Le lendemain, Shen Jue fit virer une certaine somme sur le compte de la famille Wei et en profita pour demander qui avait acheté la bague en fin de compte. Il s'avéra qu'il s'agissait de la même personne que dans les autres vies. Finalement, la bague avait quand même atterri dans les mains de Qiao Jiangyuan dans cette vie aussi. Cependant, Shen Jue estimait qu'une fois que la nouvelle qu'il était venu au gala en compagnie de Yu Qing arriverait aux oreilles de Qiao Jiangyuan, ce dernier ne resterait pas sans rien faire.


Effectivement, Qiao Jiangyuan se présenta de nouveau quelques jours plus tard.

Comme Shen Jue ne voulait pas le voir, il demanda carrément au majordome de dire qu'il n'était pas là. Qiao Jiangyuan se retrouva donc dans la cour et il leva les yeux vers la chambre de Shen Jue. Les rideaux n'étaient pas complètement tirés et il put voir de la lumière à l'intérieur.

Shen Jue avait fait exprès. Il voulait que l'autre duc sache qu'il ne voulait pas le voir.

Qiao Jiangyuan se présenta plusieurs fois mais reçut le même traitement.

La capitale impériale avait beau être immense, elle n'était pas si grande que ça, et le cercle des nobles était encore plus réduit. La nouvelle que Qiao Jiangyuan s'était fait éconduire par Shen Jue ne mit que quelques jours à se répandre. Ces gens-là aimaient tous voir un bon spectacle alors ces braves gens organisèrent aussitôt un banquet et envoyèrent spécialement une invitation pour Shen Jue et pour Qiao Jiangyuan.


* * *


Ces derniers jours, le majordome avait trouvé des informations sur la boisson. Elle avait été en effet droguée. C'était un aphrodisiaque conçu exprès pour les amants désobéissants. Les effets étaient très puissants et duraient au moins dix jours, par conséquent cet aphrodisiaque s'appelait la Passion de Dix Jours.

C'était très difficile d'acquérir une telle drogue. Le majordome découvrit que beaucoup de gens dans la capitale impériale avaient récemment acheté cette drogue au marché noir, tous de manière anonyme. Il ne put donc pas découvrir qui avait acheté cet aphrodisiaque.


Quand le majordome fit son compte-rendu au duc, Shen Jue se figea un moment avant de demander :

« Est-ce que Yu Qing est allé travailler en cuisine ces jours-ci ? »

Il n'avait plus vu le jeune homme ces derniers temps. Il avait pensé que Yu Qing avait bien trop honte pour se présenter devant lui, alors il n'avait pas trop porté d'attention aux agissements du jeune homme.

Le majordome toussota avant de répondre :

« Yu Qing m'a demandé quelques jours de congé.
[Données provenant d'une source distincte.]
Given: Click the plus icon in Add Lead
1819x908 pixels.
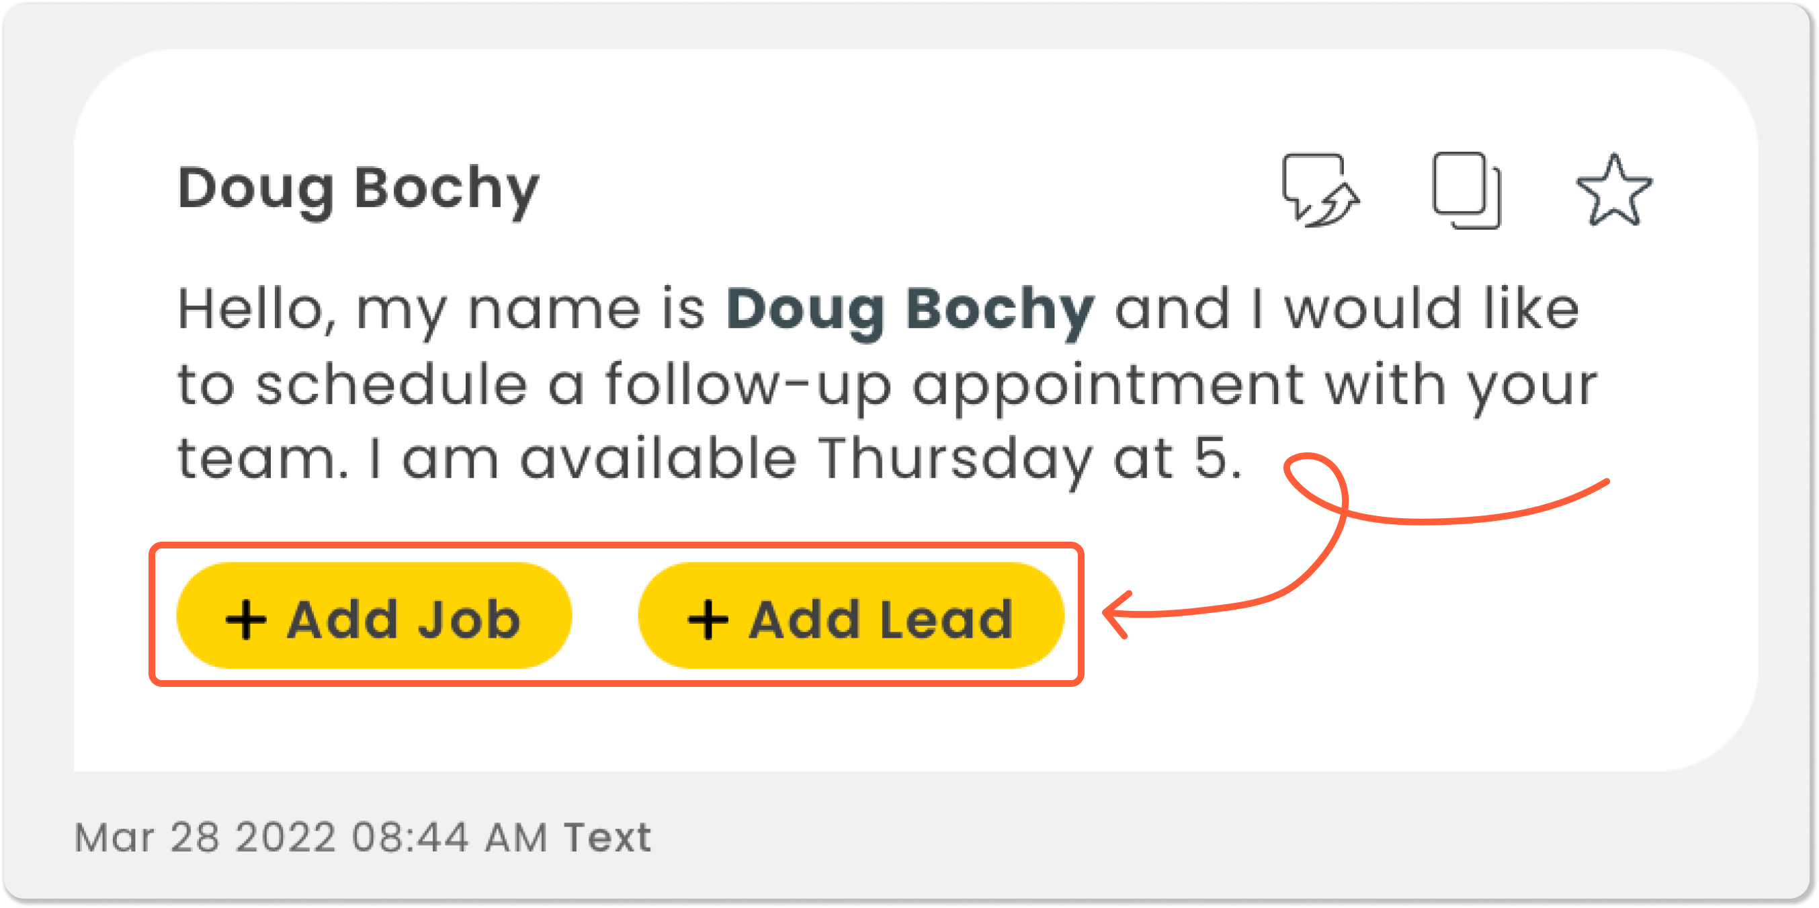Looking at the screenshot, I should (x=708, y=620).
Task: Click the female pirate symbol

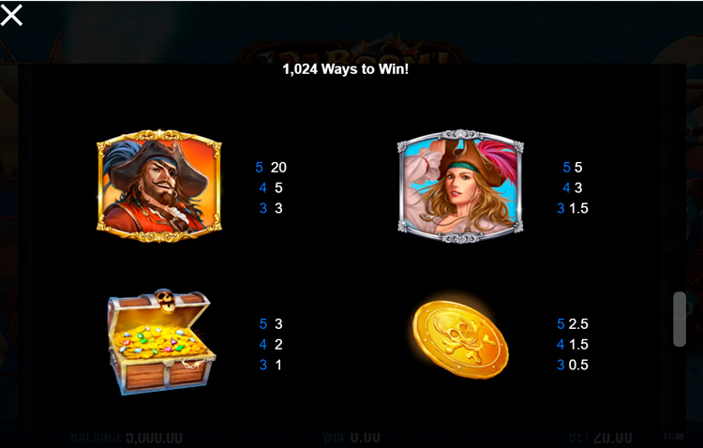Action: tap(460, 187)
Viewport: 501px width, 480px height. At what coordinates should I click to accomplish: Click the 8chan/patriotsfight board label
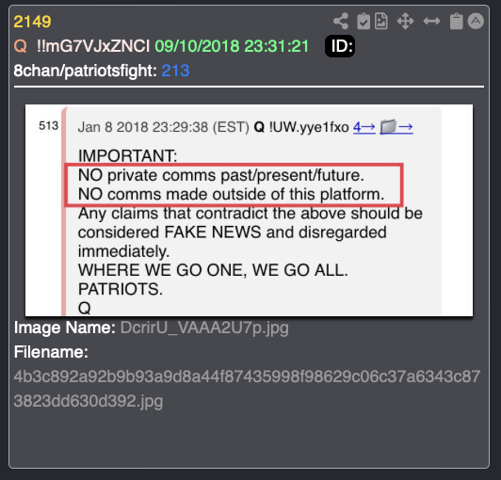tap(86, 71)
J'ai vu qu'il n'allait vraiment pas bien, alors j'ai accepté. »

Shen Jue réfléchit un moment puis se leva.

« Je vais le voir. »


Après quelques pas, il s'arrêta soudain pour se tourner vers Xiang Wen. Ne comprenant pas pourquoi il se faisait tout à coup fixer, Xiang Wen n'eut pas le temps d'ouvrir la bouche qu'il entendit son maître dire :

« Inutile de me suivre, j'y vais seul. »

Shen Jue partit après avoir lâché ces mots. Xiang Wen resta planté là un moment avant de grincer des dents.
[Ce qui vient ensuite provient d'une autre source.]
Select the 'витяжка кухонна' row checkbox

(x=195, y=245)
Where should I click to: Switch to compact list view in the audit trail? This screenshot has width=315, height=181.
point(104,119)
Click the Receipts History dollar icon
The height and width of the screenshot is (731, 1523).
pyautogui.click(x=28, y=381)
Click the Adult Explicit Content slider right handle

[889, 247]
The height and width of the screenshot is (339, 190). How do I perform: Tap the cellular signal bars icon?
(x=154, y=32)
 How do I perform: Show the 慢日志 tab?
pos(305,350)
Quand ce misérable semi-vampire avait assisté au gala la dernière fois, il avait dû faire tout son possible pour séduire le duc, pas vrai ? Quant à cette Passion de Dix Jours, c'était sûrement Yu Qing qui se l'était administré lui-même, humph.


La parole à l'auteur :

Charmant petit esclave : Oublions ça, oublions ça. Faisons juste l'amour, okay ?

Seigneur despotique : Dégage !


Note de Karura : La grande révélation de ce chapitre…

Shen Jue : Je ne suis pas attiré par les hommes.

Tous les gongs passés et à venir : … ???

Les lecteurs : ??? On se serait trompé d’histoire ?

Karura, tapant du poing sur la table : Shen Jue, explique-toi !

Shen Jue, embarrassé : … En fait, je voulais dire… je suis un shou.